As the 2022 midterm elections approach, FedEx CEO Fred Smith said Wednesday that former President Barack Obama once remarked that his poll numbers "were almost perfectly correlated with the price of gasoline" on "Special Report."

Obama "one [time] told me in a small group that everybody thought his poll numbers went up on this, that and the other thing," Smith told host Bret Baier. "He said they were almost perfectly correlated with the price of gasoline."

BIDEN SAYS HE'S DOING 'EVERYTHING' IN HIS POWER TO REDUCE GAS PRICES

Smith added that gas prices are "a big issue, and previous decades show that when fuel prices run up, they act as a retardant or a tax on consumption. So we'll see this summer whether people are still buying goods to the same degree that they have been in the past. And of course, if they don't, a lot of the port problems … will go away because there'll be [fewer] goods moving through the ports."

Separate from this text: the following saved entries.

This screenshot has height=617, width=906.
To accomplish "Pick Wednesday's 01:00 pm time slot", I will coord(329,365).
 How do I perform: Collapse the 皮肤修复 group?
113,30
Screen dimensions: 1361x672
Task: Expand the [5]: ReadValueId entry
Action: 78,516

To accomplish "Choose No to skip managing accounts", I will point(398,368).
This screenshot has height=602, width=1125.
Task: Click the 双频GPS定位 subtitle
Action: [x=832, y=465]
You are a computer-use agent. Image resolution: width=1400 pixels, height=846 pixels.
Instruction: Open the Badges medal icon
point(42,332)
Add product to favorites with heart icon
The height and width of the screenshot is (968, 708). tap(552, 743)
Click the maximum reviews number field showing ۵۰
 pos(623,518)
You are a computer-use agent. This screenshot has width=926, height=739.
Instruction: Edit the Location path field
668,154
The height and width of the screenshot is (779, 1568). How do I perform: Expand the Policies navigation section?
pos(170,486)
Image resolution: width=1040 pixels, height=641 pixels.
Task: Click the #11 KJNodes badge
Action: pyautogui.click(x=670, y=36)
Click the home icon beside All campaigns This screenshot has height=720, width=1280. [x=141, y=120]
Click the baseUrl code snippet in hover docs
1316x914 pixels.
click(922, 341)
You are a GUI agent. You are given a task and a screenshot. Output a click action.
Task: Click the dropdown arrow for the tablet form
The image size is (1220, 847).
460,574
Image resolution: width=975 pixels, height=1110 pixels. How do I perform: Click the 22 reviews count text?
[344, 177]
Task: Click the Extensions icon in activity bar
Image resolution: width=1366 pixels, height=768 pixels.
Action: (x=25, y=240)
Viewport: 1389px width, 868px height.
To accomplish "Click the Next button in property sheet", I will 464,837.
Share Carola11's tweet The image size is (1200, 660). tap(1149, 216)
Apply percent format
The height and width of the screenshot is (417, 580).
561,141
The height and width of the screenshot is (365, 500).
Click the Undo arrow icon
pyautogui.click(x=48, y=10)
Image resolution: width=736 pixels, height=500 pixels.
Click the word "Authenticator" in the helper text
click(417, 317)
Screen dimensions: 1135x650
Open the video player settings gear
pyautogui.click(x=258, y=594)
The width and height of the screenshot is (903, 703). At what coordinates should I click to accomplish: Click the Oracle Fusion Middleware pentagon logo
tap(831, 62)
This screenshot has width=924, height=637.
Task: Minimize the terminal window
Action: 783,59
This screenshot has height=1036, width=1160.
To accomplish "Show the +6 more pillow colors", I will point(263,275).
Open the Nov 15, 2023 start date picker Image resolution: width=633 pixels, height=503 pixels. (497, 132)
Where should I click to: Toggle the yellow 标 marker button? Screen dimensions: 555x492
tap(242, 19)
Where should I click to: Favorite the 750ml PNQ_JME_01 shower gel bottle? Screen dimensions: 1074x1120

Whether high gas prices will act as a tax also depends on OPEC and Saudi Arabia's course of action. With Russian fuel "largely embargoed" worldwide, "that could create its own set of problems."

A unique set of problems will also arise from China's lockdowns and lack of production, with its ports and factories being "a big thing."

The country has approximately 27% of the world's manufacturers within its borders. 

In the United States, "you're going to see a real increase in interest rates if inflation is going to be brought under control" in the next months.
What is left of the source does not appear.